En diciembre de 2017 el Profesor Nestor Oswaldo Añez Reverol, egresado de la Facultad de Ciencias Veterinarias LUZ; Maestría en Ciencias, Parasitología, Facultad de Ciencias ULA. Doctorado en Parasitología, Faculty of Science, University of London, Inglaterra. Posdoctorado en Parasitología, Imperial College of Science, Technology and Medicine, University of London, Inglaterra. Investigador y docente del Departamento de Biología de la Facultad de Ciencias, Director Laboratorio de Investigaciones Parasitológicas “José Vicente Torrealba” (ULA) fue galardonado con el Premio Nacional de Ciencia y Tecnología, Feria Internacional de Ciencia y Tecnología “Jacinto Convit” diciembre 2017 Mención Amplia Trayectoria por 43 años continuos como investigador activo. Con reconocida experiencia en la formación de recursos humanos en el área de su competencia.
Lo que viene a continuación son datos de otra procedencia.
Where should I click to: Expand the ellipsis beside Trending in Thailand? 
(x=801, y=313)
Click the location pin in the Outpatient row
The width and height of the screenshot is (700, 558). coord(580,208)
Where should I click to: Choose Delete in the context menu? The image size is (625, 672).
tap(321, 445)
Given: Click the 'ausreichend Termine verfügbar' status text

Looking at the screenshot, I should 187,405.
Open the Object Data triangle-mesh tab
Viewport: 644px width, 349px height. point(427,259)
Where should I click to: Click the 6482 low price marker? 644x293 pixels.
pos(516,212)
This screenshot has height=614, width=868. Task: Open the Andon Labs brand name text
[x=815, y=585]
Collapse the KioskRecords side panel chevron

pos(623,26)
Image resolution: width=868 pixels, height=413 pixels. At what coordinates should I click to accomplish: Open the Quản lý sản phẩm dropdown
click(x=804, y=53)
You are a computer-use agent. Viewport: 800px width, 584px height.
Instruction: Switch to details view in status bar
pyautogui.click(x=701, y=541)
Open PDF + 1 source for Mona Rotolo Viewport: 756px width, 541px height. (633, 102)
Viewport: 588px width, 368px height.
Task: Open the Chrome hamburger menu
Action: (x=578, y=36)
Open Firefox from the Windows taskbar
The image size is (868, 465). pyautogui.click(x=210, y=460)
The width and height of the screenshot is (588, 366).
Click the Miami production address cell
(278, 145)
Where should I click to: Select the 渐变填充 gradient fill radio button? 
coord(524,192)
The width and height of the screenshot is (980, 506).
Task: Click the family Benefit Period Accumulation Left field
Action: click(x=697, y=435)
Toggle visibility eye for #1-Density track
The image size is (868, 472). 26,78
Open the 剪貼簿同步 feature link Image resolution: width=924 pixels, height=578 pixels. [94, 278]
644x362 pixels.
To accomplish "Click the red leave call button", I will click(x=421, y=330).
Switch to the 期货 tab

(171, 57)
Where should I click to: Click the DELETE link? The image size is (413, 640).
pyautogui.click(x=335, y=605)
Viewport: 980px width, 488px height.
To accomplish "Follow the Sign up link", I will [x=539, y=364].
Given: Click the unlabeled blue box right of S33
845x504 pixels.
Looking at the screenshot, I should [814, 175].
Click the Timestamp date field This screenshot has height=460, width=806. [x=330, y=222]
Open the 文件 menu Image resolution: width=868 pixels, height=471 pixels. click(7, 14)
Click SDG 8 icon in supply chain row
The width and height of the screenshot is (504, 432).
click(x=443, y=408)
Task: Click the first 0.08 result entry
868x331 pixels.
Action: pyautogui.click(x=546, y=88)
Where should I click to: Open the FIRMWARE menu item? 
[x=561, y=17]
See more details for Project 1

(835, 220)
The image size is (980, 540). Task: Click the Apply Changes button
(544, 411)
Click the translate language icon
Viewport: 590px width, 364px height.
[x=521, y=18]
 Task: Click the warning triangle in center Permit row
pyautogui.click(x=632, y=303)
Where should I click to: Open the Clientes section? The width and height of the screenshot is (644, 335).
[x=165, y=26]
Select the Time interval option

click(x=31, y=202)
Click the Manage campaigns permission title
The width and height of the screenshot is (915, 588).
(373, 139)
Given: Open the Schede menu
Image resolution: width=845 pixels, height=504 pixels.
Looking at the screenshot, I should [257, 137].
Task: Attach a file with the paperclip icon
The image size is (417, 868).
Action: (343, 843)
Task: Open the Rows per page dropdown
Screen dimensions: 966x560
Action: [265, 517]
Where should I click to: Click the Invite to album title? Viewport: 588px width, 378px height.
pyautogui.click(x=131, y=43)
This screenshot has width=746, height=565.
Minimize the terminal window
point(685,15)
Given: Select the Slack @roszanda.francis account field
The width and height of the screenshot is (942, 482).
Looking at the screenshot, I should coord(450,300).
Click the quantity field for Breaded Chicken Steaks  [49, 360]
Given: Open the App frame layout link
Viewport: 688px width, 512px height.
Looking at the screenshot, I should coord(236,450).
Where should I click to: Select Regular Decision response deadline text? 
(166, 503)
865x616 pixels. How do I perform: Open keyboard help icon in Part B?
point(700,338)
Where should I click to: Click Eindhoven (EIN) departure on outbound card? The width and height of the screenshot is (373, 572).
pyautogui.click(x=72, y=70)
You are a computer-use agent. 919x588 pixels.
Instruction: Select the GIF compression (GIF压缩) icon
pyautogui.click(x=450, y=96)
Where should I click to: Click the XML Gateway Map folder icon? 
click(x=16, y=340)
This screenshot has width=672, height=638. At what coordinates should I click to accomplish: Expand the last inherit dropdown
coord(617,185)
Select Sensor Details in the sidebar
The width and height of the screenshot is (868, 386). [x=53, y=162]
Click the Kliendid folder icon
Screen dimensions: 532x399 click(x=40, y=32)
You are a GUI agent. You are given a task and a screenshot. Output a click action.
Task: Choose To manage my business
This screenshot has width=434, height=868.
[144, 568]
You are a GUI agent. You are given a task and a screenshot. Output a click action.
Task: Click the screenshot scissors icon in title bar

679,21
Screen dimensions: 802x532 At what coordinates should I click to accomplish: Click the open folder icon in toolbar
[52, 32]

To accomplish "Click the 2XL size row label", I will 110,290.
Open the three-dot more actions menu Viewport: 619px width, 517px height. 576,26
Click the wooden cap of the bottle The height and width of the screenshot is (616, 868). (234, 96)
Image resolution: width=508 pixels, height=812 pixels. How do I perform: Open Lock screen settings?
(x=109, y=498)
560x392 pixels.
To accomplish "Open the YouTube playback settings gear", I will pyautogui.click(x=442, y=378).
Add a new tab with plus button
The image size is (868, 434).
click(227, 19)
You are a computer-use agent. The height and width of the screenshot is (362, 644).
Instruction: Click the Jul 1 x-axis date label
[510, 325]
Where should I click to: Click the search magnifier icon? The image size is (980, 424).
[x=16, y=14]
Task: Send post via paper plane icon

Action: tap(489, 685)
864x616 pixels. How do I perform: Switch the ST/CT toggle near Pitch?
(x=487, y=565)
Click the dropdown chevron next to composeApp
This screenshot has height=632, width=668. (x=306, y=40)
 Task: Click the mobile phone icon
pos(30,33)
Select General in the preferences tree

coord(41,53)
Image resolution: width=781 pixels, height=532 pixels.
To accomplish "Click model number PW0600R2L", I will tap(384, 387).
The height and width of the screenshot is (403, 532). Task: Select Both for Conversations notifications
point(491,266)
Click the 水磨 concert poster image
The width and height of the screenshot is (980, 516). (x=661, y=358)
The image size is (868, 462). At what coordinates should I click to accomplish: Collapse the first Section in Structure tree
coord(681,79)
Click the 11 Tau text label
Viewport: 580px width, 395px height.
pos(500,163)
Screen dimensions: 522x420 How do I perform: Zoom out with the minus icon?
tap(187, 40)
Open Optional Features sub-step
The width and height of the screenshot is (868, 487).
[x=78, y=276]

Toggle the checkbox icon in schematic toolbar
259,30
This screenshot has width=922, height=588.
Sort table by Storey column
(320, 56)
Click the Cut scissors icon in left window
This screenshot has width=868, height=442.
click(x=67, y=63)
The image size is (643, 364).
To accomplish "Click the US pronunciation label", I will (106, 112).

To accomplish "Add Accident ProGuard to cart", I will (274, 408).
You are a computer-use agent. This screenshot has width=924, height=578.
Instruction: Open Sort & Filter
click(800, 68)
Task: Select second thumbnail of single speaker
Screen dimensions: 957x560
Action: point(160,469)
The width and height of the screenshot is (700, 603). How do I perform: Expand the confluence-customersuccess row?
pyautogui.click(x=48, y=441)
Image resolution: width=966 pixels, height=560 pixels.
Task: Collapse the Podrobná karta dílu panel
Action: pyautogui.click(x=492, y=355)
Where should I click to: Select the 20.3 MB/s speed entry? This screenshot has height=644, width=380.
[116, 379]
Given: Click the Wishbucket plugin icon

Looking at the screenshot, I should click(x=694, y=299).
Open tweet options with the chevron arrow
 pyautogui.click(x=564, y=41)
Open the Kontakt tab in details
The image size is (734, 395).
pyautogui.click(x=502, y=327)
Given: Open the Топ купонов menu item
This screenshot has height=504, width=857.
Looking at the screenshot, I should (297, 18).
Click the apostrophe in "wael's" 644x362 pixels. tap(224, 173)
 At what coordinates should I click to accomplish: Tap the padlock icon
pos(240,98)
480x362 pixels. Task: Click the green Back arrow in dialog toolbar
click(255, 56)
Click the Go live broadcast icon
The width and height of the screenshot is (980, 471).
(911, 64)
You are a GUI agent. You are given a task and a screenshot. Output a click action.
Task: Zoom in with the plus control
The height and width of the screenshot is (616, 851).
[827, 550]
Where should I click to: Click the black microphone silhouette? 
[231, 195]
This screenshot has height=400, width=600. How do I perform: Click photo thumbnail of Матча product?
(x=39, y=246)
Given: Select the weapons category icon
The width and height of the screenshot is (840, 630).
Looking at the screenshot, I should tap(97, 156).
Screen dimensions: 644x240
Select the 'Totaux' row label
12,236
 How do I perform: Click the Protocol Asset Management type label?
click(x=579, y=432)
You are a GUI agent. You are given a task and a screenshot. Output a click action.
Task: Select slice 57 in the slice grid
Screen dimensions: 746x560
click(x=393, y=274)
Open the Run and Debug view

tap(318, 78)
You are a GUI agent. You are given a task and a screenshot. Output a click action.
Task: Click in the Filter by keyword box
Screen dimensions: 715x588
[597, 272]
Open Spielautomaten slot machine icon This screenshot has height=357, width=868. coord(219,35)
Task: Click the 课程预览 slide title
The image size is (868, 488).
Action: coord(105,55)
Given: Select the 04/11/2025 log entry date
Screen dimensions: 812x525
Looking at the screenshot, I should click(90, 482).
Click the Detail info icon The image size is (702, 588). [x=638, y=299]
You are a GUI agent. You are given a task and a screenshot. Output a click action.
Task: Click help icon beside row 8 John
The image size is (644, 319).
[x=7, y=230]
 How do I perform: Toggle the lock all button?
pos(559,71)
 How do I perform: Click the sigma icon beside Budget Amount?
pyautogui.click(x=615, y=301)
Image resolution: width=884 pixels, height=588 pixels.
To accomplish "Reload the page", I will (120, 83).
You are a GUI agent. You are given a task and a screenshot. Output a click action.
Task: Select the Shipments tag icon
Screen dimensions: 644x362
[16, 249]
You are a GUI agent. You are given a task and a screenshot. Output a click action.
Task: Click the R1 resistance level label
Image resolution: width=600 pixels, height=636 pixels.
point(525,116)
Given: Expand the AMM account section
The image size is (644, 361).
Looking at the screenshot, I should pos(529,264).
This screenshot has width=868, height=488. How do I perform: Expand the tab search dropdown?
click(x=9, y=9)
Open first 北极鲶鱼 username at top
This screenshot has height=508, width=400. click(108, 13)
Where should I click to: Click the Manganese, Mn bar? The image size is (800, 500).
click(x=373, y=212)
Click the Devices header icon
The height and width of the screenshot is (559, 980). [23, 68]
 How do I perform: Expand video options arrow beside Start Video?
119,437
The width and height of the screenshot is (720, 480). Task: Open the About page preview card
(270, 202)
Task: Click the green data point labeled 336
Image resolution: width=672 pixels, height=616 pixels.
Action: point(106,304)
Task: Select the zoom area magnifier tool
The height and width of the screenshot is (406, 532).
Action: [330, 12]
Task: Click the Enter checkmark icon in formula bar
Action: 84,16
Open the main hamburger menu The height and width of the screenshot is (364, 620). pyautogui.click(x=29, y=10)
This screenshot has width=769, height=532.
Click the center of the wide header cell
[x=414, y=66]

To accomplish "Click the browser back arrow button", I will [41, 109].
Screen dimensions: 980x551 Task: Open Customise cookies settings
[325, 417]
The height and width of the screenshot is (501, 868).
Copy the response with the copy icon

El Profesor Añez realiza importantes investigaciones en Enfermedades Parasitarias transmitidas por insectos vectores, con contribuciones originales sobre Tripanosomiasis, Enfermedad de Chagas, Leishmaniasis y Malaria, endemias que durante varios años mediante programas especiales se mantenían controladas, pero en años recientes han reaparecido con mayor agresividad y en regiones hasta hace poco libres de ellas. El reconocimiento al Profesor Nestor Añez Reverol guarda relación con la importancia de las investigaciones que ha conducido con su grupo de trabajo a lo largo  de cuatro décadas.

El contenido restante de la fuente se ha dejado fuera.